LAPPÉ: My idea is to use evolutionary strategies. We know what the intermediate hosts are. We know, as we did with rabies vaccine, that we can feed the wild population vaccines which will be active when ingested. These vaccines can be directed not against the beryllia organism but against the tick.
CURWOOD: With all the antibiotic resistance that's showing up in hospitals, medical professionals - you know, they're saying we're in trouble. But do you think they're really ready to change?
LAPPÉ: They're not ready to change; they have not learned the lesson that more is not better. That certain antibiotics should be absolutely kept in a locked safe, which is done in Sweden and Norway, where they're kept in reserve for emergencies. These are valuable commodities that are being squandered.

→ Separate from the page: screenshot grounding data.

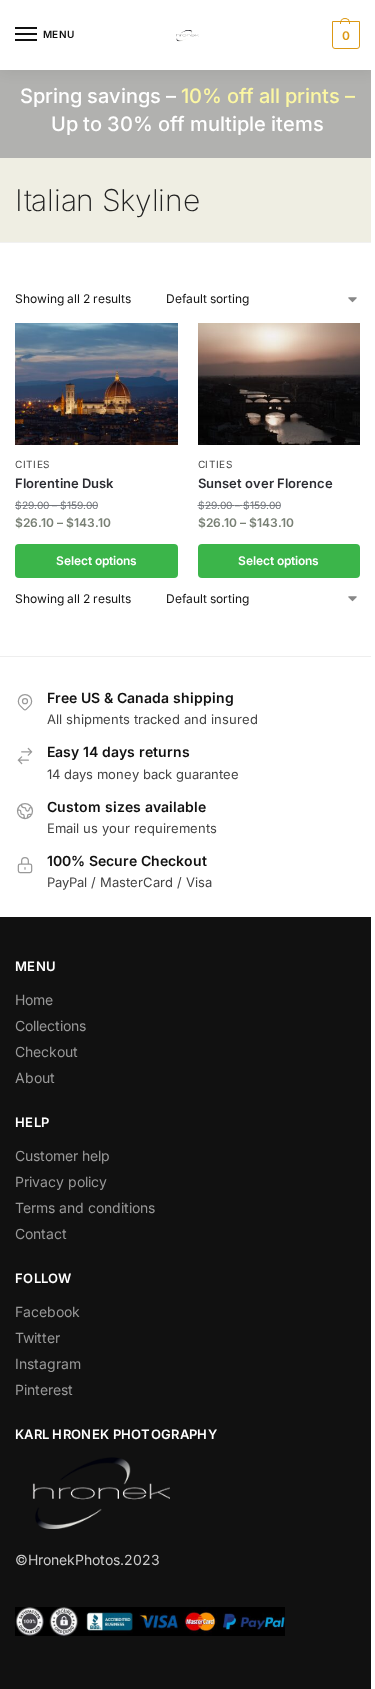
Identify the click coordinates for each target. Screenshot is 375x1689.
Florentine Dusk (64, 483)
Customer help (62, 1155)
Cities (32, 464)
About (35, 1077)
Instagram (48, 1363)
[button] (343, 35)
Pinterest (44, 1389)
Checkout (46, 1051)
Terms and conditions (85, 1207)
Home (34, 999)
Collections (50, 1025)
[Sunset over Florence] (279, 384)
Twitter (37, 1337)
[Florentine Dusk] (96, 384)
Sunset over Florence (265, 483)
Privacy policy (61, 1181)
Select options (96, 560)
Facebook (47, 1311)
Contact (41, 1233)
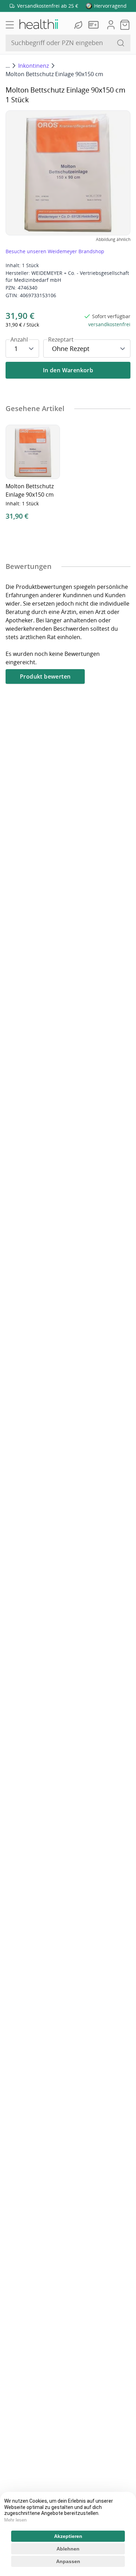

CURWOOD: What can individuals do?
LAPPÉ: First of all they can keep from annihilating their immune systems. Don't go out and sunbathe, for instance. Good nutrition, rest, are the key elements for maintaining the immune system. Be sure that you have an adequate intake of key vitamins that are essential for the function of the immune system, like vitamin C. Vitamin A is an immune stimulant; vitamin E is an important anti-oxidant. Stay off meth-amphetamines and things that run the system dry, and avoid medical products and devices like silicone-containing devices that screw up the immune system. Because chronic inflammation may activate the immune system in totally non-evolutionarily adaptive ways.
CURWOOD: I want to thank you for taking this time with us.
LAPPÉ: You're very welcome.
CURWOOD: Marc Lappé is a research pathologist and author of Evolutionary Medicine: Rethinking the Origins of Disease.